Under 1910.269AppC, employers should design grounding and bonding so that currents that could flow through a worker stay well below the recognized "let-go" threshold of about 6 milliamperes.

• The let-go threshold is the current at which a worker may not be able to voluntarily release an energized object; keeping currents below this level reduces the risk of prolonged contact and injury.
• Use low-impedance grounding, full bonding of conductive objects, appropriate insulation or barriers, and ensure proper maintenance so fault currents do not cause hazardous body currents.

See the discussion of effects of current and safe potential control in 1910.269AppC.

Under 1910.269AppC, wood poles are considered conductive because they can absorb moisture and conduct electricity, so employers must either provide a bonded conductive platform or bond the pole with cluster bars placed below and close to the worker's feet.
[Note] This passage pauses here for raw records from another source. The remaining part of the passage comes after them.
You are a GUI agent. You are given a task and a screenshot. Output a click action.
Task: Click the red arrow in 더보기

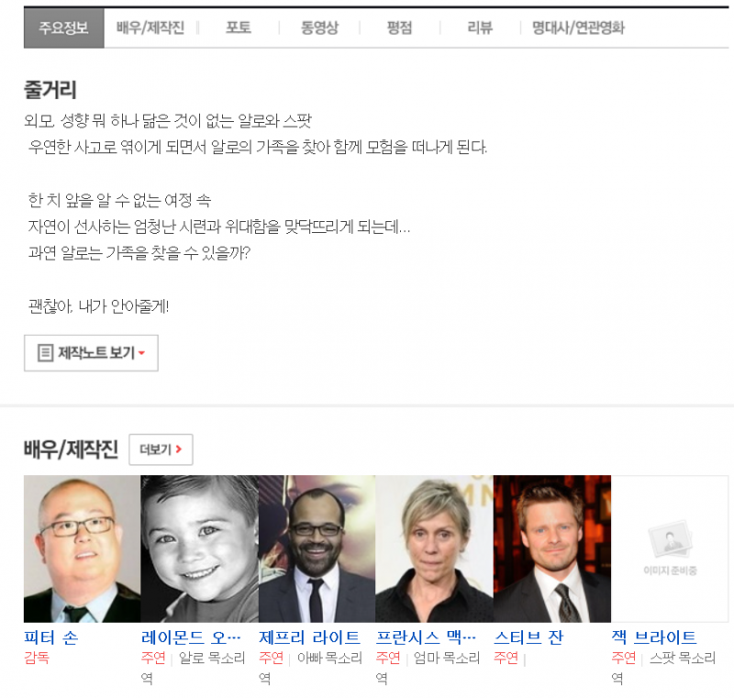click(x=179, y=449)
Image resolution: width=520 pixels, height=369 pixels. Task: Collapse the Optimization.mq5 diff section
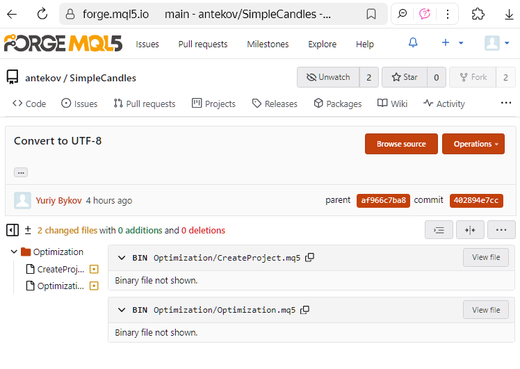coord(122,310)
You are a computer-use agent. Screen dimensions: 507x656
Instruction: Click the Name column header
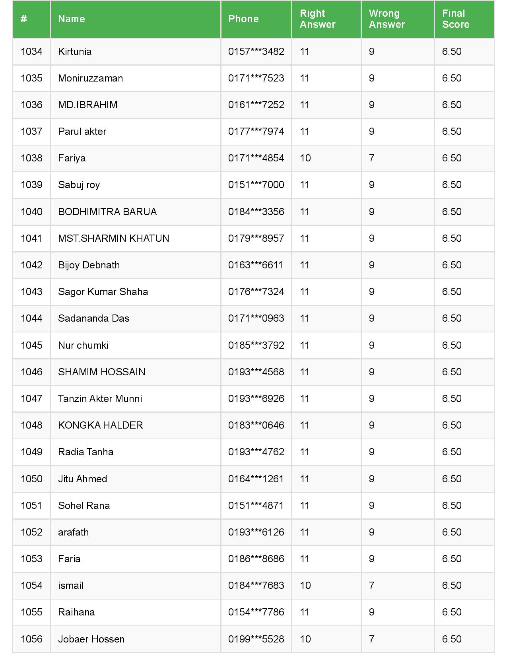pos(72,19)
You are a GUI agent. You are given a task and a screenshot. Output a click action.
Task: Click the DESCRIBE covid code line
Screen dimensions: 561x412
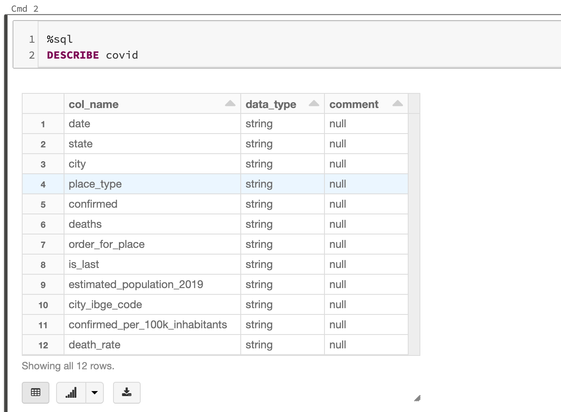coord(93,55)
• Recognize that moisture increases pole conductivity; do not assume a pole is insulating.
• Ensure cluster bars contact the inner, more conductive wood by penetrating to the depth of climbing gaff penetration or use a conductive strap/nail method as described in the appendix.
• Always bond the platform or cluster bar to the grounding cable to create an equipotential zone for the worker.

This guidance is in 1910.269AppC.

Under 1910.269AppC, if a grounding clamp is attached to a corroded or oxidized surface, the employer must clean or otherwise ensure a low-resistance connection because corrosion increases resistance and raises hazardous potential differences.

• Remove corrosion or oxidation at the clamp attachment point and verify a tight mechanical connection.
• If cleaning is impractical, select an alternative attachment point or use a bonding method that guarantees low resistance (e.g., drill and install a penetrating connector when appropriate and safe).
• Reinspect connections regularly and document maintenance to ensure continued effectiveness.

These maintenance and connection quality requirements are emphasized in 1910.269AppC.